- EXERCISE -
Determine the number of lines in the listing below where the string "will" occurs; answer with the number alone.
%%
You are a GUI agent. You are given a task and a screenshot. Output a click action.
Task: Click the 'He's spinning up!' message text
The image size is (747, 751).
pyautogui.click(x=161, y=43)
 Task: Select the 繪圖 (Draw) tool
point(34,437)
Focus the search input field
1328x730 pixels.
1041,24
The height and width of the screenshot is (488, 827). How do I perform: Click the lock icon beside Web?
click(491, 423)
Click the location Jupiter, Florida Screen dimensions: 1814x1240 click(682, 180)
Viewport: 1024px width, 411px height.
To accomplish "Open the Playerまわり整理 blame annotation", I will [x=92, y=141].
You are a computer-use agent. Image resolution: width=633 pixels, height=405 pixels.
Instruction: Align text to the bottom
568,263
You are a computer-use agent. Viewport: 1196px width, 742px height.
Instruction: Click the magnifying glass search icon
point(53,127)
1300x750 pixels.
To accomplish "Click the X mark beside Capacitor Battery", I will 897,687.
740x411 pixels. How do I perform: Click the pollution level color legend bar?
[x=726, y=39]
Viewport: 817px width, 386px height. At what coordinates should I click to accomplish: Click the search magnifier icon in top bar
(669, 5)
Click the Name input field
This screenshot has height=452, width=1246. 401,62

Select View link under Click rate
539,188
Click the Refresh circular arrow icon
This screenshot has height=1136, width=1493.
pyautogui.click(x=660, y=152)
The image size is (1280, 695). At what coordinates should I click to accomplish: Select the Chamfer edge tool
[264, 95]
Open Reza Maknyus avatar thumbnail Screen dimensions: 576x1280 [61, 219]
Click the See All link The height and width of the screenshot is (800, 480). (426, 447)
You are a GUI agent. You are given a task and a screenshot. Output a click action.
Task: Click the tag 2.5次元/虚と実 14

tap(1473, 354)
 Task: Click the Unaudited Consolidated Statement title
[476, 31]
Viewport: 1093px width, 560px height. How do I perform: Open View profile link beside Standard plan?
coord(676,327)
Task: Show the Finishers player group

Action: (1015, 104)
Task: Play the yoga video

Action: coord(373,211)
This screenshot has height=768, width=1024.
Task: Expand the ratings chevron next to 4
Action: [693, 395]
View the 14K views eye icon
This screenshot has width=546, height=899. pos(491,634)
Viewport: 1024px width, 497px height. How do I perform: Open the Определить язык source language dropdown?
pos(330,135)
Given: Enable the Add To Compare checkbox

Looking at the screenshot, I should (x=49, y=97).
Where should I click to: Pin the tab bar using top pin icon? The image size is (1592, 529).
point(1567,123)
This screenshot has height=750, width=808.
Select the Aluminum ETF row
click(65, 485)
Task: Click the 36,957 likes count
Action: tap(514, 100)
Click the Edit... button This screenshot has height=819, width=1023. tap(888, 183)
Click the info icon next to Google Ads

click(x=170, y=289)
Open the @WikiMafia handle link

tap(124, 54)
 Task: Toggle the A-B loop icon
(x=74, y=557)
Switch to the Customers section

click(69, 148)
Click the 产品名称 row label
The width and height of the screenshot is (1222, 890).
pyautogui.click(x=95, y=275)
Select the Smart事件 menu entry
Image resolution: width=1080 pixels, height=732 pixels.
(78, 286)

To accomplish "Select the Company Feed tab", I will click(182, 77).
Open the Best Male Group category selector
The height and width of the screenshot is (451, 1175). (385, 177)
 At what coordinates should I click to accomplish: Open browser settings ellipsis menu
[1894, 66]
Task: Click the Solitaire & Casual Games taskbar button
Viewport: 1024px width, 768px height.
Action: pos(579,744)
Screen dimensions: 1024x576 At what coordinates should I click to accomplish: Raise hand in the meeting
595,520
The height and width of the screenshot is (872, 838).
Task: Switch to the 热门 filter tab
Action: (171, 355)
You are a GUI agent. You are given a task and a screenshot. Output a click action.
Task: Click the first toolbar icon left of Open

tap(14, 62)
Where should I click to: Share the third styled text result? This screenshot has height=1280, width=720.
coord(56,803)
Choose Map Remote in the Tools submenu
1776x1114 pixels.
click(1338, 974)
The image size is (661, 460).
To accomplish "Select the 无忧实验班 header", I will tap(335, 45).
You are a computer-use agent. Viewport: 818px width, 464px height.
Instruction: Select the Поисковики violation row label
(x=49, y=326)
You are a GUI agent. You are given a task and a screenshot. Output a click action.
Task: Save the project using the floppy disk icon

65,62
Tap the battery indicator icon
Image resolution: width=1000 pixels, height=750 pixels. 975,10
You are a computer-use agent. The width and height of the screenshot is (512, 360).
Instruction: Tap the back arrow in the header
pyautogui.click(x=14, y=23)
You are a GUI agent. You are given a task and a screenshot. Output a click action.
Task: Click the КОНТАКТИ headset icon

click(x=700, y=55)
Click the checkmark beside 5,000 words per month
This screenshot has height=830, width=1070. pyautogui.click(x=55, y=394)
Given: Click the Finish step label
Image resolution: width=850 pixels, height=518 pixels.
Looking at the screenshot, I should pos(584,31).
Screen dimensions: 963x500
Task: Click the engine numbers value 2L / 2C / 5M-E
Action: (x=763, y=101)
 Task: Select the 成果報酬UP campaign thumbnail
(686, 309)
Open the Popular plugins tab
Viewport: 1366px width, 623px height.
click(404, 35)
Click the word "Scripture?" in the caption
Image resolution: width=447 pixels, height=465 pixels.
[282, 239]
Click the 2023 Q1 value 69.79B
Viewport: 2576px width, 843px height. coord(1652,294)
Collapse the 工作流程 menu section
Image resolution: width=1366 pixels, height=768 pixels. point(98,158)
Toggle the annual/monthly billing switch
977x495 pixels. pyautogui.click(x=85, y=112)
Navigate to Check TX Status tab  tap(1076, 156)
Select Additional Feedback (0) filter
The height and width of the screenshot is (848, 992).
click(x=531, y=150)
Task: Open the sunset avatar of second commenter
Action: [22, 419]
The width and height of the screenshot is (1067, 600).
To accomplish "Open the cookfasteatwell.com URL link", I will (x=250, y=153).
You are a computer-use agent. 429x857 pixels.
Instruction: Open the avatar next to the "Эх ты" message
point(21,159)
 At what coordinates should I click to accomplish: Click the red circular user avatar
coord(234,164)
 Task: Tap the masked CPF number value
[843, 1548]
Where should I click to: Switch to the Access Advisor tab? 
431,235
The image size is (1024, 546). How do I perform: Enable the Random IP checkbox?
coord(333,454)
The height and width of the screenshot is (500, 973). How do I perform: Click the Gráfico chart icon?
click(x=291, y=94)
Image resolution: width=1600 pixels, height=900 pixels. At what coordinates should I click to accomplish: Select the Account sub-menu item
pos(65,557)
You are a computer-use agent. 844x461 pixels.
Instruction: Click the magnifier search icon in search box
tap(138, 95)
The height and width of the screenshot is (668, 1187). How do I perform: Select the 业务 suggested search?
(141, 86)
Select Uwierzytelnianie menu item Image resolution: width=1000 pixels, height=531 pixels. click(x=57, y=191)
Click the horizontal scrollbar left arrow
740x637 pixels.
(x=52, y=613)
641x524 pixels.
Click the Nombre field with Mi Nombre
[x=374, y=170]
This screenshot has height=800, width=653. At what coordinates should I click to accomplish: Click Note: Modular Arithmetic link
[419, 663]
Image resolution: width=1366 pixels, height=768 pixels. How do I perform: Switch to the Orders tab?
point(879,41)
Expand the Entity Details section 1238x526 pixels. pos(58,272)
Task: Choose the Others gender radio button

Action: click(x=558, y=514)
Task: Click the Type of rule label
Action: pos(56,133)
%%
- RESPONSE -
5